__Problem description__.
Rewrite all of the rows below as a numbered list, leaving out any blank lines.

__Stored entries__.
▬▬▬▬▬▬▬▬▬▬

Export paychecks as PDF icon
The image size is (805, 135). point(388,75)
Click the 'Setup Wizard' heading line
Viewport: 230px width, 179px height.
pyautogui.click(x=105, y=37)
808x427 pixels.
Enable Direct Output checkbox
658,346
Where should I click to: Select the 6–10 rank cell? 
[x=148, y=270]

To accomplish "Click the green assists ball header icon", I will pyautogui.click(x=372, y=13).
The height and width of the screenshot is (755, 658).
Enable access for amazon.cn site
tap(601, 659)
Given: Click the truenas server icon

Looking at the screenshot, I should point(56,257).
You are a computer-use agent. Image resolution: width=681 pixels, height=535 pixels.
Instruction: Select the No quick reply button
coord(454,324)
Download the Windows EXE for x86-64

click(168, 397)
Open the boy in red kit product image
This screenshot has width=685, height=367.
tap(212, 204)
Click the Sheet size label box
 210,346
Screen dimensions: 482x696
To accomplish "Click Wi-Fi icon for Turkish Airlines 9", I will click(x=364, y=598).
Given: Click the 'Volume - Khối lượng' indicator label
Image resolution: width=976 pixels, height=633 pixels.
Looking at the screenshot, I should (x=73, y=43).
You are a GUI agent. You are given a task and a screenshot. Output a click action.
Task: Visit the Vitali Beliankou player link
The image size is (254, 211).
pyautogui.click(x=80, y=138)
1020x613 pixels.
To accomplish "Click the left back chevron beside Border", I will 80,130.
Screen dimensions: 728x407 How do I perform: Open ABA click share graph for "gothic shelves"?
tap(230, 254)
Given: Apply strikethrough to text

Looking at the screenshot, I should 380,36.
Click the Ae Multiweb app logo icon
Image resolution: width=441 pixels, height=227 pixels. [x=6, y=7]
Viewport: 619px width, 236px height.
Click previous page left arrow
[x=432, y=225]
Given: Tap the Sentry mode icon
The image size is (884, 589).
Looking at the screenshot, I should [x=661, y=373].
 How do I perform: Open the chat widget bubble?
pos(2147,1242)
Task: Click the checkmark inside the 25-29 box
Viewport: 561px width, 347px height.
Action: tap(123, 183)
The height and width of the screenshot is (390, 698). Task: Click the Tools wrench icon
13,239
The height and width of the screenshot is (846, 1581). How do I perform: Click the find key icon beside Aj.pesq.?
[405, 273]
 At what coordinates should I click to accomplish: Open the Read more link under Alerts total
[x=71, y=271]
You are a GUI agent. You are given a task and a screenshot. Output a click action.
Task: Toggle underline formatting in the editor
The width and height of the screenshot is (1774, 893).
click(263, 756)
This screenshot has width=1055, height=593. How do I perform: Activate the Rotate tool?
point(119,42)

▬▬▬▬▬▬▬▬▬▬

__Answer to this task__.
1. Export paychecks as PDF icon
2. The image size is (805, 135). point(388,75)
3. Click the 'Setup Wizard' heading line
4. Viewport: 230px width, 179px height.
5. pyautogui.click(x=105, y=37)
6. 808x427 pixels.
7. Enable Direct Output checkbox
8. 658,346
9. Where should I click to: Select the 6–10 rank cell? 
10. [x=148, y=270]
11. To accomplish "Click the green assists ball header icon", I will pyautogui.click(x=372, y=13).
12. The height and width of the screenshot is (755, 658).
13. Enable access for amazon.cn site
14. tap(601, 659)
15. Given: Click the truenas server icon
16. Looking at the screenshot, I should point(56,257).
17. You are a computer-use agent. Image resolution: width=681 pixels, height=535 pixels.
18. Instruction: Select the No quick reply button
19. coord(454,324)
20. Download the Windows EXE for x86-64
21. click(168, 397)
22. Open the boy in red kit product image
23. This screenshot has width=685, height=367.
24. tap(212, 204)
25. Click the Sheet size label box
26.  210,346
27. Screen dimensions: 482x696
28. To accomplish "Click Wi-Fi icon for Turkish Airlines 9", I will click(x=364, y=598).
29. Given: Click the 'Volume - Khối lượng' indicator label
30. Image resolution: width=976 pixels, height=633 pixels.
31. Looking at the screenshot, I should (x=73, y=43).
32. You are a GUI agent. You are given a task and a screenshot. Output a click action.
33. Task: Visit the Vitali Beliankou player link
34. The image size is (254, 211).
35. pyautogui.click(x=80, y=138)
36. 1020x613 pixels.
37. To accomplish "Click the left back chevron beside Border", I will 80,130.
38. Screen dimensions: 728x407 How do I perform: Open ABA click share graph for "gothic shelves"?
39. tap(230, 254)
40. Given: Apply strikethrough to text
41. Looking at the screenshot, I should 380,36.
42. Click the Ae Multiweb app logo icon
43. Image resolution: width=441 pixels, height=227 pixels. [x=6, y=7]
44. Viewport: 619px width, 236px height.
45. Click previous page left arrow
46. [x=432, y=225]
47. Given: Tap the Sentry mode icon
48. The image size is (884, 589).
49. Looking at the screenshot, I should [x=661, y=373].
50.  How do I perform: Open the chat widget bubble?
51. pos(2147,1242)
52. Task: Click the checkmark inside the 25-29 box
53. Viewport: 561px width, 347px height.
54. Action: tap(123, 183)
55. The height and width of the screenshot is (390, 698). Task: Click the Tools wrench icon
56. 13,239
57. The height and width of the screenshot is (846, 1581). How do I perform: Click the find key icon beside Aj.pesq.?
58. [405, 273]
59.  At what coordinates should I click to accomplish: Open the Read more link under Alerts total
60. [x=71, y=271]
61. You are a GUI agent. You are given a task and a screenshot. Output a click action.
62. Task: Toggle underline formatting in the editor
63. The width and height of the screenshot is (1774, 893).
64. click(263, 756)
65. This screenshot has width=1055, height=593. How do I perform: Activate the Rotate tool?
66. point(119,42)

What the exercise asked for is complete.